# Ever washed your curtains?



## Snelly (Aug 20, 2005)

Today I took down the RV curtains that go around the windscreen, they were minging! Sals stuck em in the washing machine, but I must admit, I was quite worried about if they would wash ok or whether they would come out half the size... I will find out when I get home!


----------



## Grizzly (May 9, 2005)

Snelly said:


> Today I took down the RV curtains that go around the windscreen, they were minging! Sals stuck em in the washing machine, but I must admit, I was quite worried about if they would wash ok or whether they would come out half the size... I will find out when I get home!

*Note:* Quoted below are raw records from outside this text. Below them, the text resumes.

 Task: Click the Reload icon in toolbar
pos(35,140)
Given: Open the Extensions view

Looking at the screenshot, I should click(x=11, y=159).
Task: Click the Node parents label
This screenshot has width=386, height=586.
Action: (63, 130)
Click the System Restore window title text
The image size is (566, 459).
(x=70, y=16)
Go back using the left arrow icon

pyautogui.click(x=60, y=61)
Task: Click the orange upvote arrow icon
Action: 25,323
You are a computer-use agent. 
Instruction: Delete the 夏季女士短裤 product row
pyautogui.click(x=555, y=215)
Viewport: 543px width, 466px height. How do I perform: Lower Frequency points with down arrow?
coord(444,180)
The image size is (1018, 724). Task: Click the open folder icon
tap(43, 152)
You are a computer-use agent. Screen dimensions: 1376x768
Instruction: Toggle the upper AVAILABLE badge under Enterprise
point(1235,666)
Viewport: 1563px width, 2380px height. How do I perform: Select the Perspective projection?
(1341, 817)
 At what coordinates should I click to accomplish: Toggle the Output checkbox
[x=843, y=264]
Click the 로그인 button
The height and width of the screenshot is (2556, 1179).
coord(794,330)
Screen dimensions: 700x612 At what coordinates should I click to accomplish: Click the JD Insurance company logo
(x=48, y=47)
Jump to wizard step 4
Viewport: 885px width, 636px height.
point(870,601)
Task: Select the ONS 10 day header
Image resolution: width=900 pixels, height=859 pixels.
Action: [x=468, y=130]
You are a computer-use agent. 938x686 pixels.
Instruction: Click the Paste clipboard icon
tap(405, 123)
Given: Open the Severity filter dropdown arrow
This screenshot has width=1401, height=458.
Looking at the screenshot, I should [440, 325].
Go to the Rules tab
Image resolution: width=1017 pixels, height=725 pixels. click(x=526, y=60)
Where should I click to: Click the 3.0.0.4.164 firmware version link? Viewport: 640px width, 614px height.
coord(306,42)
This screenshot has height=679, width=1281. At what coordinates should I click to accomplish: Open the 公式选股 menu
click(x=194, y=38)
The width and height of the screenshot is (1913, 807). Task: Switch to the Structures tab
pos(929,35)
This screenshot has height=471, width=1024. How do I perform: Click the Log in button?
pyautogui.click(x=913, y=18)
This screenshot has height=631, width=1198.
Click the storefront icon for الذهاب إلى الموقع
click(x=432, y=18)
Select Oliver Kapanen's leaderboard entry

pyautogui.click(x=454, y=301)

Only once did I wash some from our old caravan. They did not shrink but came out in shreds. The sun had dried them to a crisp and they just fell to pieces.

G


----------



## Snelly (Aug 20, 2005)

Grizzly said:


> Snelly said:
> 
> 
> > Today I took down the RV curtains that go around the windscreen, they were minging! Sals stuck em in the washing machine, but I must admit, I was quite worried about if they would wash ok or whether they would come out half the size... I will find out when I get home!
> ...


 8O 
Good job Sal can make new ones then!


----------



## 99702 (Jun 18, 2006)

my wife washed ours only on delicate wash, no problems.


----------



## vardy (Sep 1, 2006)

*Curtains*

Mine are OK. and look like they will wash fine. But theyve got metal press studs on them and some have left a rust circle on the fabric. Years ago in domestic science class at school, we used 'salts of lemon' to get rid of this. Can U still get it? PS Fingers crossed Snelly!


----------



## Snelly (Aug 20, 2005)

Results are excellent!

We washed em on normal 40 degree wash and they came out lovely and clean. They were very smelly and quite grimey before, but now they are lovely and clean.

Now just got to get the rest valetted!


----------